▶ **What this task involves**
Your response should consist solely of the records, written out exactly.

<<<<

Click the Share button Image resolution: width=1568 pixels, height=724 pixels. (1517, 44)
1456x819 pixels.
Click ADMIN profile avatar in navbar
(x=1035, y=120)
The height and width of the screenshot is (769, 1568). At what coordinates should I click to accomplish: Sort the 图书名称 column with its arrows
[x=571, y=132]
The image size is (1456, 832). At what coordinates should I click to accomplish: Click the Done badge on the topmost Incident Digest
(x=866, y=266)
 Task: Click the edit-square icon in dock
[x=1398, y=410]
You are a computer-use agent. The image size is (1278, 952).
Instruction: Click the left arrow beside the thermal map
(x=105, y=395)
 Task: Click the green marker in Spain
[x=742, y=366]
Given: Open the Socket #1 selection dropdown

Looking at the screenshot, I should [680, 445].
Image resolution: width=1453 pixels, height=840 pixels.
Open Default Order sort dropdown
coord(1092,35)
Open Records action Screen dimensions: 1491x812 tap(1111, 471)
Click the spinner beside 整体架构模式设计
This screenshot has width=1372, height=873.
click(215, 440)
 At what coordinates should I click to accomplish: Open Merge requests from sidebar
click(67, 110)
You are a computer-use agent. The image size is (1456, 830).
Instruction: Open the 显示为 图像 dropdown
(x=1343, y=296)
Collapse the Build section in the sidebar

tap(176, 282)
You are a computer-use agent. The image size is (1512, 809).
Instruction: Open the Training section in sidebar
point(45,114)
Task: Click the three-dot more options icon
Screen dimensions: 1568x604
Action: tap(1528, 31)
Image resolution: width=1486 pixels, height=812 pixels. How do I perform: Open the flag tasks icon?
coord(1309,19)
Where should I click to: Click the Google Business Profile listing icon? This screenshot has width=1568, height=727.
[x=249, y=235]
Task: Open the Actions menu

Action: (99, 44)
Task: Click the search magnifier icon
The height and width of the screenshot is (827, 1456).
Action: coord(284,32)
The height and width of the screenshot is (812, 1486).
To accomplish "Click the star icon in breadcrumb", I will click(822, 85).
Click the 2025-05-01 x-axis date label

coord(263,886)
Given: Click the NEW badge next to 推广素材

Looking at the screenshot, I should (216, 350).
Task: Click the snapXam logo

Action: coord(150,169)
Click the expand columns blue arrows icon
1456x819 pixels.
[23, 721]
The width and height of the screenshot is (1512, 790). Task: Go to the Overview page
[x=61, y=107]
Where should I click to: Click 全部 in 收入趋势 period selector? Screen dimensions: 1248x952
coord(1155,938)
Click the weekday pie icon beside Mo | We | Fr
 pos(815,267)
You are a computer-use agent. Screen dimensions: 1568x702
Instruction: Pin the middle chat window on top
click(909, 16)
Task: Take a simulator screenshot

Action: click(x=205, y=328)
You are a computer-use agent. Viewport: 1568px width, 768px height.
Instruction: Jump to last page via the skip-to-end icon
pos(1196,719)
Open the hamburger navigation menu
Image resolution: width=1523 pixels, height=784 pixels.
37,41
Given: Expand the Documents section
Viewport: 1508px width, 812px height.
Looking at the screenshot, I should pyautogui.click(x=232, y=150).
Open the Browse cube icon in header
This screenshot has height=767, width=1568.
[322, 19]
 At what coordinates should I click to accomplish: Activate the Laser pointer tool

>>>>

▶ **Task output**
Click the Share button Image resolution: width=1568 pixels, height=724 pixels. (1517, 44)
1456x819 pixels.
Click ADMIN profile avatar in navbar
(x=1035, y=120)
The height and width of the screenshot is (769, 1568). At what coordinates should I click to accomplish: Sort the 图书名称 column with its arrows
[x=571, y=132]
The image size is (1456, 832). At what coordinates should I click to accomplish: Click the Done badge on the topmost Incident Digest
(x=866, y=266)
 Task: Click the edit-square icon in dock
[x=1398, y=410]
You are a computer-use agent. The image size is (1278, 952).
Instruction: Click the left arrow beside the thermal map
(x=105, y=395)
 Task: Click the green marker in Spain
[x=742, y=366]
Given: Open the Socket #1 selection dropdown

Looking at the screenshot, I should [680, 445].
Image resolution: width=1453 pixels, height=840 pixels.
Open Default Order sort dropdown
coord(1092,35)
Open Records action Screen dimensions: 1491x812 tap(1111, 471)
Click the spinner beside 整体架构模式设计
This screenshot has width=1372, height=873.
click(215, 440)
 At what coordinates should I click to accomplish: Open Merge requests from sidebar
click(67, 110)
You are a computer-use agent. The image size is (1456, 830).
Instruction: Open the 显示为 图像 dropdown
(x=1343, y=296)
Collapse the Build section in the sidebar

tap(176, 282)
You are a computer-use agent. The image size is (1512, 809).
Instruction: Open the Training section in sidebar
point(45,114)
Task: Click the three-dot more options icon
Screen dimensions: 1568x604
Action: tap(1528, 31)
Image resolution: width=1486 pixels, height=812 pixels. How do I perform: Open the flag tasks icon?
coord(1309,19)
Where should I click to: Click the Google Business Profile listing icon? This screenshot has width=1568, height=727.
[x=249, y=235]
Task: Open the Actions menu

Action: (99, 44)
Task: Click the search magnifier icon
The height and width of the screenshot is (827, 1456).
Action: coord(284,32)
The height and width of the screenshot is (812, 1486).
To accomplish "Click the star icon in breadcrumb", I will click(822, 85).
Click the 2025-05-01 x-axis date label

coord(263,886)
Given: Click the NEW badge next to 推广素材

Looking at the screenshot, I should (216, 350).
Task: Click the snapXam logo

Action: coord(150,169)
Click the expand columns blue arrows icon
1456x819 pixels.
[23, 721]
The width and height of the screenshot is (1512, 790). Task: Go to the Overview page
[x=61, y=107]
Where should I click to: Click 全部 in 收入趋势 period selector? Screen dimensions: 1248x952
coord(1155,938)
Click the weekday pie icon beside Mo | We | Fr
 pos(815,267)
You are a computer-use agent. Screen dimensions: 1568x702
Instruction: Pin the middle chat window on top
click(909, 16)
Task: Take a simulator screenshot

Action: click(x=205, y=328)
You are a computer-use agent. Viewport: 1568px width, 768px height.
Instruction: Jump to last page via the skip-to-end icon
pos(1196,719)
Open the hamburger navigation menu
Image resolution: width=1523 pixels, height=784 pixels.
37,41
Given: Expand the Documents section
Viewport: 1508px width, 812px height.
Looking at the screenshot, I should pyautogui.click(x=232, y=150).
Open the Browse cube icon in header
This screenshot has height=767, width=1568.
[322, 19]
 At what coordinates should I click to accomplish: Activate the Laser pointer tool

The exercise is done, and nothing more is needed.